5. Warum ist das wichtig?

Der Artikel legt nahe, dass dieser „chaotische Schwamm" nicht nur zufälliges Rauschen ist. Es ist eine spezifische Art von Struktur – ein Einzelnetzwerk-Schwamm –, der möglicherweise ein vorübergehender, „eingefrorener" Schritt auf dem Weg zum perfekten Kristall ist.

Wenn Sie dem Material mehr Zeit oder Wärme geben würden, könnte der Schwamm „auftauen", die Schleifen könnten sich verknüpfen, und es könnte sich in den perfekten Kristall verwandeln. Aber so, wie es jetzt ist, ist es ein stabiler, ungeordneter Zustand, der wie eine durcheinandergebrachte Version einer Eingyroid-Form aussieht.
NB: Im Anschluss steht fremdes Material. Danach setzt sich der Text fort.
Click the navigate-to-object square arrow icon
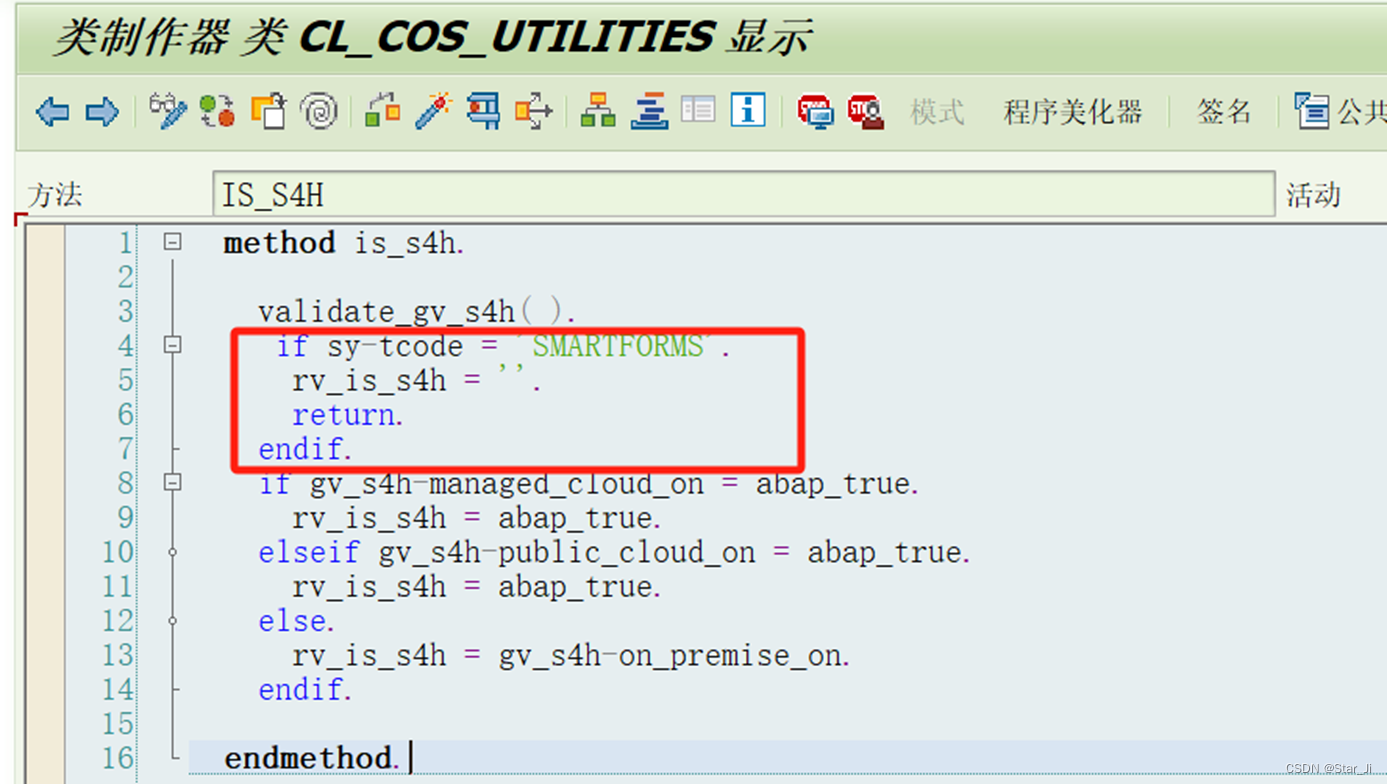Image resolution: width=1387 pixels, height=784 pixels. 533,111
Kurz gesagt: Der Artikel zeigt, dass der „chaotische Schwamm" und der „perfekte Kristall" aus denselben grundlegenden Lego-Steinen gebaut sind, aber dem Schwamm fehlt die entscheidende „Verknüpfung", die den Kristall zusammenhält. Der Schwamm ist im Wesentlichen ein einzelnes, verwickeltes Netzwerk, das noch nicht ganz herausgefunden hat, wie es zu einem doppelten, verschlungenen werden soll.